The concept of blocking sets is also known as vertex cuts or vertex separators in graph theory: given a start and an end vertex, a blocking set is a set of vertices (without the start and end vertices) such that the end vertex is not reachable from the start vertex without passing a member of the blocking set. The identification of blocking sets has numerous applications, for example in VLSI design and cybersecurity. Using @vis.js/Network, ASP Chef can display blocking sets of a given directed graph, using the same layout for all computed solution to ease their understanding. A recipe is available at https://asp-chef.alviano.net/s/ICLP2025/blocking-sets. For a larger example, https://asp-chef.alviano.net/s/ICLP2025/vqr2 shows an authorship graph from which different communities of authors are easily spotted and independently optimized to select articles for the Italian VQR. Figure 3 reports networks obtained with @vis.js/Network in these contextes. For blocking sets, the start and end vertices are green, vertices in the blocking sets are red.

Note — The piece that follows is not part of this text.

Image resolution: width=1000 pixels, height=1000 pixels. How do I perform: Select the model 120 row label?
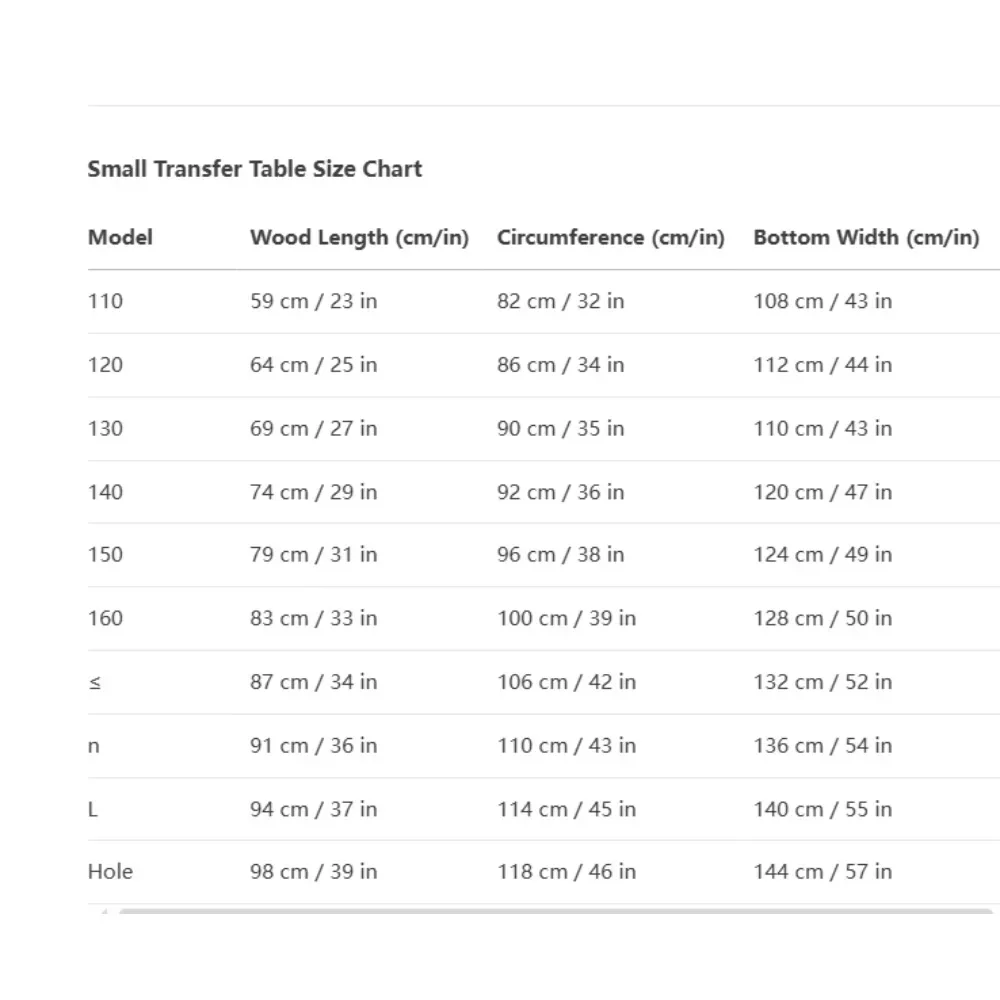click(x=105, y=365)
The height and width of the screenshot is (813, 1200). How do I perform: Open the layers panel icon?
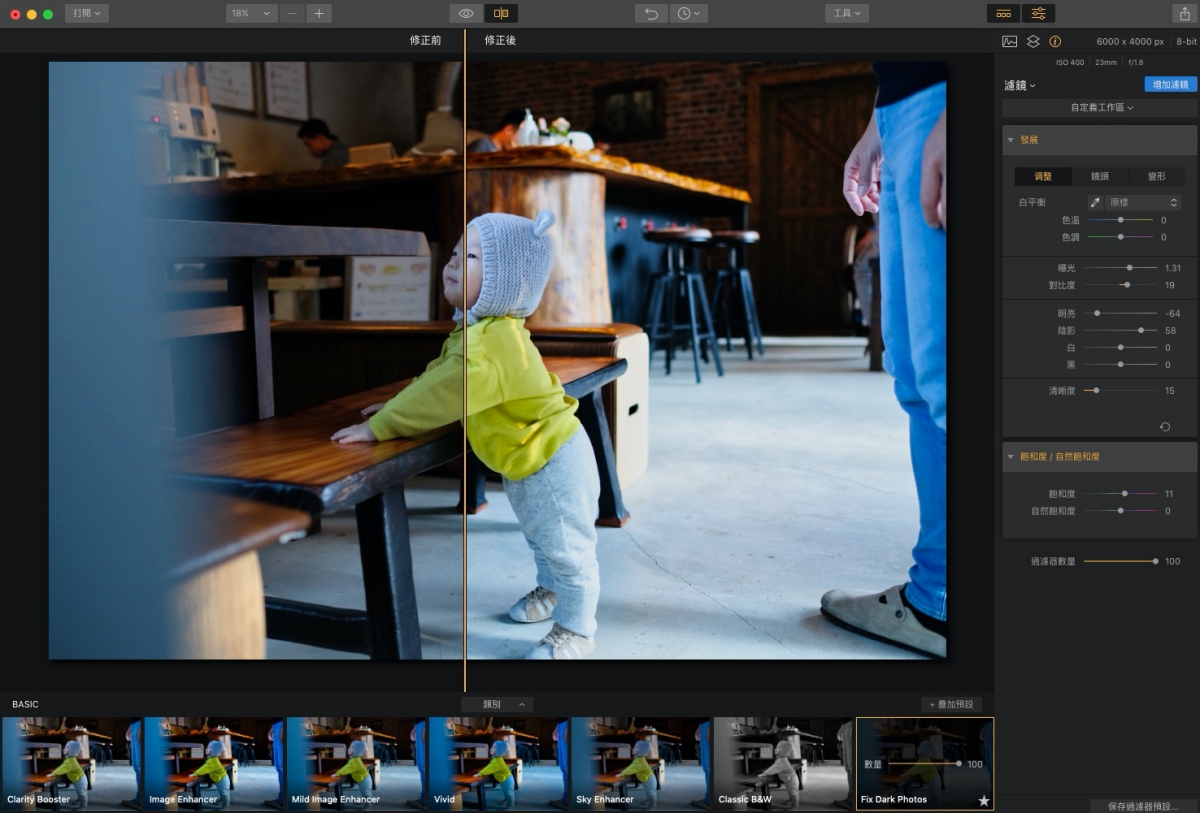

5.3 Planning and scheduling

Incremental Scheduling is a complex problem that involves allocating jobs to specific devices with replicas, while considering deadlines, dependencies, and importance levels. The goal is to minimize the penalty for missing deadlines and the overall completion time. To visualize this intricate process, we utilize @vis.js/Timeline to create a dynamic and interactive schedule. The timeline ingredient showcases the computed schedule, highlighting in red the penalties incurred for missing deadlines. This visualization provides a clear and concise overview of the scheduling process, allowing users to easily identify areas of improvement and optimize their scheduling strategy. Additionally, a @vis.js/Network visualization is used to illustrate the dependencies between jobs, providing a comprehensive understanding of the scheduling problem. Figure 4 reports the two visualizations obtained with the recipe at https://asp-chef.alviano.net/s/ICLP2025/incremental-scheduling.

Fig. 4. Computed scheduling and job dependencies shown with @vis.js/Timeline and @vis.js/Network.

Fig. 5. Skyscrapers solution shown using Fabric.js and @vis.js/Graph3d (from different angles).

5.4 2D and 3D solution visualization

In the Skyscrapers puzzle the goal is to determine the height of skyscrapers in a grid, given clues on the number of visible skyscrapers in some directions (https://www.puzzle-skyscrapers.com/). A recipe addressing the puzzle is available at https://asp-chef.alviano.net/s/ICLP2025/skyscrapers, and produces the visualizations shown in Figure 5. The 3D visualization is particularly interesting here, as the user can use the mouse to control the camera angle to obtain an immersive experience.